Headlines from the Western Hemisphere

North America

  • The U.S. Government Accountability Office issued a report critical of the Obama administration’s ability to detect fraud in asylum cases, in which immigrants who have already made it to the United States petition to stay in order to escape persecution, thousands of which are submitted every year by Mexicans and Central Americans.
  • Mexican authorities said Thursday they stopped a truck carrying 64 migrants, most of them from Central America, treating two of the migrants for lack of oxygen and arresting the transporters in Nuevo Leon state.
  • Mexico’s state-run oil company Pemex opened the first of five gas stations in Houston, Texas on Thursday, and while the stations are branded in a fashion similar to those in Mexico, the gas stations will sell gasoline from U.S. reserves.

Caribbean

  • A Constitutional Tribunal in the Dominican Republic blocked a new law that would have, for the first time, allowed abortions in cases when the pregnant woman’s life was at risk.
  • U.S. prosecutors charged 10 Puerto Rican businessmen and officials, including a top fundraiser for the leading party, with corruption, amid a historic debt crisis and just days after the territory narrowly, temporarily staved off default.

Central America

  • Costa Rica’s Foreign Minister Manuel González announced that a plan for the nearly 4,000 Cuban migrants stuck in that country seeking to get to the United States through a proposed “humanitarian corridor” through Central America had been rejected by Guatemala.
  • A Salvadoran judge has ruled that former President Francisco Flores Pérez must stand trial for allegedly diverting $15 million in donated funds intended for earthquake victims to personal and party accounts.

Andes

  • Ecuador’s National Assembly passed a constitutional amendment Thursday to lift presidential term limits, a move that will permit the incumbent Rafael Correa to continuously run for office after 2021.
  • Venezuela’s health care system is failing due to lack of medicines and basic supplies, a source of mounting frustration for medical personnel and patients alike, according to the BBC.
  • Meanwhile, health care is just one issue on a long list of concerns Venezuelans have ahead of elections Dec. 6, according to a poll released by the Pew Research Center Thursday, which found 85 percent of Venezeulans are dissatisfied with how things are going in their country though 43 percent still believe the country should follow former President Hugo Chavez’s policies.
  • Colombia’s Attorney General’s Office launched an investigation Thursday into the alleged illegal surveillance and wiretapping of journalist Vicky Dávila, the director of La F.M. radio’s morning news program, after Dávila filed a complaint.
  • Bolivia’s government announced Thursday that it will invest around $6.3 billion through 2020, including the construction of four new wind farms, in order to boost the country’s power capacity.

Southern Cone

  • The 2,000 word impeachment complaint against Brazilian President Dilma Rousseff was read in the Chamber of Deputies Thursday.
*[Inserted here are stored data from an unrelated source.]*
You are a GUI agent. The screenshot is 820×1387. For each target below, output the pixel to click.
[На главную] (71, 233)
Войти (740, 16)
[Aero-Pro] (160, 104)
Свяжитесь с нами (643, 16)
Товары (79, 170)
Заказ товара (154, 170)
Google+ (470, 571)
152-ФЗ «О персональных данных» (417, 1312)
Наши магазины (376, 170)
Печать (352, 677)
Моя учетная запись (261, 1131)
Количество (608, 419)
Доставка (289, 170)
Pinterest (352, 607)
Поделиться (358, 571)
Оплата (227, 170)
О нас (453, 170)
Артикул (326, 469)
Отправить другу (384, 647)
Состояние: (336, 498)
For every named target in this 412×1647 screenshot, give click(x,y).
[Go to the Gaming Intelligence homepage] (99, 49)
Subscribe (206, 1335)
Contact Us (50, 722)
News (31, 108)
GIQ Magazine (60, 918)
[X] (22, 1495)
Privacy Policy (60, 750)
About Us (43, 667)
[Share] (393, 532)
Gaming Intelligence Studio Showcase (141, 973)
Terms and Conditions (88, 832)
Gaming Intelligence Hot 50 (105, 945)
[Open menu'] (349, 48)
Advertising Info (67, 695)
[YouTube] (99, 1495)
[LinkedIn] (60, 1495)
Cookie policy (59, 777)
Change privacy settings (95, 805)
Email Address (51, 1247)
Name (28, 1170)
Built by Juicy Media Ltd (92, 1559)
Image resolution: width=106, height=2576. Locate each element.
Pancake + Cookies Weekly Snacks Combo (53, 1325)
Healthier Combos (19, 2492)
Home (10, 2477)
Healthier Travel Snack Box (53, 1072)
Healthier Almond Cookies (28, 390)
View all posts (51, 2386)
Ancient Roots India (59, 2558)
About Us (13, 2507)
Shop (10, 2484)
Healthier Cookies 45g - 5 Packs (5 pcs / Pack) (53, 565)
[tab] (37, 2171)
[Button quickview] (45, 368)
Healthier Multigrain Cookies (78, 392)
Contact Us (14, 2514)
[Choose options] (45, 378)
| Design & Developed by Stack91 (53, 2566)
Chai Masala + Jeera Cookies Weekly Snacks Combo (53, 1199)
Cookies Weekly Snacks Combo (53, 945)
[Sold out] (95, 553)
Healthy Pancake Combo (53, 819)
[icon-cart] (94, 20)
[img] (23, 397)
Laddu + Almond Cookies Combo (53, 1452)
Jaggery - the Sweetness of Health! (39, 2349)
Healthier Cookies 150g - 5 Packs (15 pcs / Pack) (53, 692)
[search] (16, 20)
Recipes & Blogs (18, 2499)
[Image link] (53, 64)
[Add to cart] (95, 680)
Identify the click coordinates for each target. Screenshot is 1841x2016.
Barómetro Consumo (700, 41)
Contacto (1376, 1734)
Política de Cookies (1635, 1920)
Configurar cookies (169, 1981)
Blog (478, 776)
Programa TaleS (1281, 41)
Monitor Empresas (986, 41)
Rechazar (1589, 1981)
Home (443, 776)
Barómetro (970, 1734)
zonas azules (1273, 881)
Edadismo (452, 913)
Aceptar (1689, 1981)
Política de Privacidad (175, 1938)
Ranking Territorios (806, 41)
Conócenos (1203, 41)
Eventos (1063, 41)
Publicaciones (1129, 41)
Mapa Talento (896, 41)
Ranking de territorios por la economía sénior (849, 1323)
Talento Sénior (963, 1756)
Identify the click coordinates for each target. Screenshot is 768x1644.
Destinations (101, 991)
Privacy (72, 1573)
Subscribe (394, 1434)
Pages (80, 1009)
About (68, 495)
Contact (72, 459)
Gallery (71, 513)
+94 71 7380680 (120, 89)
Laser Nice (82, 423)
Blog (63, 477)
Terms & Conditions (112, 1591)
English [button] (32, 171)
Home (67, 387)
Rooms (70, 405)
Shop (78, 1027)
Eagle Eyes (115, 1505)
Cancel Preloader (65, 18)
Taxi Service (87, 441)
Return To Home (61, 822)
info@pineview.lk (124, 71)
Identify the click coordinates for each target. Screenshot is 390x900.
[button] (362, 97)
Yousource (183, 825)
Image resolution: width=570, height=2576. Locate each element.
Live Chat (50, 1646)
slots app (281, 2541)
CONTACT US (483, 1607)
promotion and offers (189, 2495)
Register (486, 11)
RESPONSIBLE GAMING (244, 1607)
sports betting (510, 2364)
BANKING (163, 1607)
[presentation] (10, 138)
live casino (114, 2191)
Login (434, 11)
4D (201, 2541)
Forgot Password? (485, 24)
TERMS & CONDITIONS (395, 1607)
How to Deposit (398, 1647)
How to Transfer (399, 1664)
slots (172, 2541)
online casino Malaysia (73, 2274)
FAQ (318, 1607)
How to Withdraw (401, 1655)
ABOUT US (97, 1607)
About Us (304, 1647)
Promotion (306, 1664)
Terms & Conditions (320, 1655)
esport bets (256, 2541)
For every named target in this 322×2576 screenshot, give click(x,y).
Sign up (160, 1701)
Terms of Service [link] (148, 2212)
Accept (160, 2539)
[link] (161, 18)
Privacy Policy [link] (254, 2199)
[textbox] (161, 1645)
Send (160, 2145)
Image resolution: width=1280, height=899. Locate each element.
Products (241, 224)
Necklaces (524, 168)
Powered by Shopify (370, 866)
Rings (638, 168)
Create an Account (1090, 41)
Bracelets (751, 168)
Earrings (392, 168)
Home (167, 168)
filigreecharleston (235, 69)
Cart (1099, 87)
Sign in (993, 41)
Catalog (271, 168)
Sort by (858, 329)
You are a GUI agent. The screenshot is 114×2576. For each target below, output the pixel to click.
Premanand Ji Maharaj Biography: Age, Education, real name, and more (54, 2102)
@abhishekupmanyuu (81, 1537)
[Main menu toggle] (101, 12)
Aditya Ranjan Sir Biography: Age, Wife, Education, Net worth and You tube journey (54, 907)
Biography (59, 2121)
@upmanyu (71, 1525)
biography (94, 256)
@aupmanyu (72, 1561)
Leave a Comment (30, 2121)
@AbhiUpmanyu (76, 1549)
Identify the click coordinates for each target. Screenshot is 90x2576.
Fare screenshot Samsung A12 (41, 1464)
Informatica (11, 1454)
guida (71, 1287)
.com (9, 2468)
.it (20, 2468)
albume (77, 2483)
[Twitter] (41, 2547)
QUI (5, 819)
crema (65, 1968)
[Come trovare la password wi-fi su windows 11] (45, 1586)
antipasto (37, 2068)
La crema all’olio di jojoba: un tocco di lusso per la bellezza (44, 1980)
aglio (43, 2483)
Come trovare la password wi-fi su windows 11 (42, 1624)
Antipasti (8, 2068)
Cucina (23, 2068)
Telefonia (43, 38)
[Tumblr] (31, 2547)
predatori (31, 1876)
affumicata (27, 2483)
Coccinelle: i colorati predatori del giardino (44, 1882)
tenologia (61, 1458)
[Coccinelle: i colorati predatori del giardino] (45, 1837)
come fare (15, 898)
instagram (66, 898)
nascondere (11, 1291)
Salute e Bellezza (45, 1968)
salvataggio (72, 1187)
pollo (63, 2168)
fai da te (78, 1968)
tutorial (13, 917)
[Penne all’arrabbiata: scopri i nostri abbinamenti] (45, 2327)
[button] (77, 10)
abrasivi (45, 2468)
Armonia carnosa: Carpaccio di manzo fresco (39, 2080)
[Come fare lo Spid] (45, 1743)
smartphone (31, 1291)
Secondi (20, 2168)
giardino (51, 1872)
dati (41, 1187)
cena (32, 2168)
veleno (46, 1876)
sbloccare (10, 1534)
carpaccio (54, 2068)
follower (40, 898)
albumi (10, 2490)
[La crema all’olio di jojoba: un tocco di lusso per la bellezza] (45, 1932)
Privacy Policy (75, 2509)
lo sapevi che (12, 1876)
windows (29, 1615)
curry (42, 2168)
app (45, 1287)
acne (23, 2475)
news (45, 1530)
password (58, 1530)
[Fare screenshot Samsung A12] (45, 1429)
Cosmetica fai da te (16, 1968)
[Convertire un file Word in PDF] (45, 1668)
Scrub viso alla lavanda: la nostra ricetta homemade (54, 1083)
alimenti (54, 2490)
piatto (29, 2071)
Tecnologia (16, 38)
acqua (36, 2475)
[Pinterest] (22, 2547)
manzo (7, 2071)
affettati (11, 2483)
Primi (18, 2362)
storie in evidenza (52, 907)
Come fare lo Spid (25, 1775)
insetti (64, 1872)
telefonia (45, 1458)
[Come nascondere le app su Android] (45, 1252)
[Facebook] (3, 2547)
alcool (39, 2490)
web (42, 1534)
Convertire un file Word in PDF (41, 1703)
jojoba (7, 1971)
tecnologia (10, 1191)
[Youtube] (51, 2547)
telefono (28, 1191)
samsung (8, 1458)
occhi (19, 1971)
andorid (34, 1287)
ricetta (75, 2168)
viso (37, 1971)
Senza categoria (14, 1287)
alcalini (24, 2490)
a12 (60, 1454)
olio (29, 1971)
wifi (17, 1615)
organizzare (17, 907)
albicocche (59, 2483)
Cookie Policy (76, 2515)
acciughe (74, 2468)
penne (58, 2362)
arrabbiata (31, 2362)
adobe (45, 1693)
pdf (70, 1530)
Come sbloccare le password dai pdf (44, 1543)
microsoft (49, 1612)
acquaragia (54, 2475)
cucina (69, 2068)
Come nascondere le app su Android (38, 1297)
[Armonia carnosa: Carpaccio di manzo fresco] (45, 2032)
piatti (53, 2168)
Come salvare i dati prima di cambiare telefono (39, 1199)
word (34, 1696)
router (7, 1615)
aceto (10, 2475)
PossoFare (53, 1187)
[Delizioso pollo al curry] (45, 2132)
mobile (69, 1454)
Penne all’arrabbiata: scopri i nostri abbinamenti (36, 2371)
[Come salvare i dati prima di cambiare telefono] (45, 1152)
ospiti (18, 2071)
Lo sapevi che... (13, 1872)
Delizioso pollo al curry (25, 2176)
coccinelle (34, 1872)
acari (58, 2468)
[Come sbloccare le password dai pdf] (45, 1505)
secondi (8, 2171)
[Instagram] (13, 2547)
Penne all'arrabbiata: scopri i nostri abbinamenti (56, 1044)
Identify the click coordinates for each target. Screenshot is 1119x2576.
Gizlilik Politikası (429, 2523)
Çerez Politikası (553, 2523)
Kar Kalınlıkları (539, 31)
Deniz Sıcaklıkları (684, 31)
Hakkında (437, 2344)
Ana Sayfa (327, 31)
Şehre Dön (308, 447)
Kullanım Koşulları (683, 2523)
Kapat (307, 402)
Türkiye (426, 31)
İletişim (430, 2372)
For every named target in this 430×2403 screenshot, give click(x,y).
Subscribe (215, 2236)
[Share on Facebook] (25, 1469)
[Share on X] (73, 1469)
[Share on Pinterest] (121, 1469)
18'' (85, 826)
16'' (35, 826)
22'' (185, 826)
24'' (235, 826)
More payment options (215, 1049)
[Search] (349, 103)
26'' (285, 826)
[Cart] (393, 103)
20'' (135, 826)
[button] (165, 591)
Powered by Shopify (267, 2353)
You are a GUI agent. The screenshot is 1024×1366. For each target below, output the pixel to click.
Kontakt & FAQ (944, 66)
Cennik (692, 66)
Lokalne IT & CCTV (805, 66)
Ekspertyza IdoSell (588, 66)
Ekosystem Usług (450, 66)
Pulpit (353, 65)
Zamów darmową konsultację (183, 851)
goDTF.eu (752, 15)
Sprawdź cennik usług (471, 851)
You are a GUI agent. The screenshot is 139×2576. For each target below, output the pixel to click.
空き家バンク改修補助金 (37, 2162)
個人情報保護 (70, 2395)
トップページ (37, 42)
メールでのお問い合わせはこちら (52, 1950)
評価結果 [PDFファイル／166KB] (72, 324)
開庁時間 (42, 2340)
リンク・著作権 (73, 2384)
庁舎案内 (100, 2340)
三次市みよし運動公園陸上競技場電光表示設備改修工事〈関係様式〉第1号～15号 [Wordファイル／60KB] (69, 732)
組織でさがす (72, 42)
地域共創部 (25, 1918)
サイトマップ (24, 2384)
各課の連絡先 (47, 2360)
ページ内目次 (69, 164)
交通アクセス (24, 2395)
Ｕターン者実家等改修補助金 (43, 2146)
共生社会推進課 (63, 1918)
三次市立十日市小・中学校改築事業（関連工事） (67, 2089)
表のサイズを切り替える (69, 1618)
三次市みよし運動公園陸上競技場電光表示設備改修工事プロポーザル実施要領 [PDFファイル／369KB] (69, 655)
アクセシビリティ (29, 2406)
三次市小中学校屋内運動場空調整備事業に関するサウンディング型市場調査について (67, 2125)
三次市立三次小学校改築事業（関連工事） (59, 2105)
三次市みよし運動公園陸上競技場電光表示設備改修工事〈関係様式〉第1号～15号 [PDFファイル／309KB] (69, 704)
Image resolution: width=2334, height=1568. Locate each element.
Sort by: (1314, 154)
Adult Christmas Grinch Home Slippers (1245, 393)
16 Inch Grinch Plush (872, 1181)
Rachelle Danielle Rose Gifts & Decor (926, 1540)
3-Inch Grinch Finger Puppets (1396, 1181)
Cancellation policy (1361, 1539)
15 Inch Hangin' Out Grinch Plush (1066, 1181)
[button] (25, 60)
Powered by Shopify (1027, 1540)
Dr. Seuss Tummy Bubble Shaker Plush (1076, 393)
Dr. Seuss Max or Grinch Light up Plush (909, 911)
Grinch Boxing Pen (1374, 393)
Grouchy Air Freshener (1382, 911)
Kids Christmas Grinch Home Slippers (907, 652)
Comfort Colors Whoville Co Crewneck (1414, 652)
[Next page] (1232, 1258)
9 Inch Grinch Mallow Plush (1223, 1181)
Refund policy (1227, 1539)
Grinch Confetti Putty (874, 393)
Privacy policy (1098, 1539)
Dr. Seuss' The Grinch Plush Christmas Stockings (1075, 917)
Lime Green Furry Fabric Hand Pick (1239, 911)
While the president’s allies have already begun to rally support to keep Rousseff in office, investors seemed to celebrate the news as Brazil’s stock market and currency gained Thursday in response.
  • Argentine President-elect Mauricio Macri named Gustavo Arribas, a sports agent and former Boca Juniors club executive, as the next director of Argentina’s Federal Intelligence Agency on Thursday.
  • Optimism that the election of Mauricio Macri will mean a boost to Argentina’s economy is,”excessive and maybe even exaggerated,” warns a Forbes article, which suggests Argentina’s current political and economic situation is too complicated for a quick turnaround.
  • Representatives Tesla Motors, the US electric car maker, met with Chilean authorities to discuss a planned partnership with state copper mine Codelco in order to obtain lithium, a key ingredient in Tesla car batteries.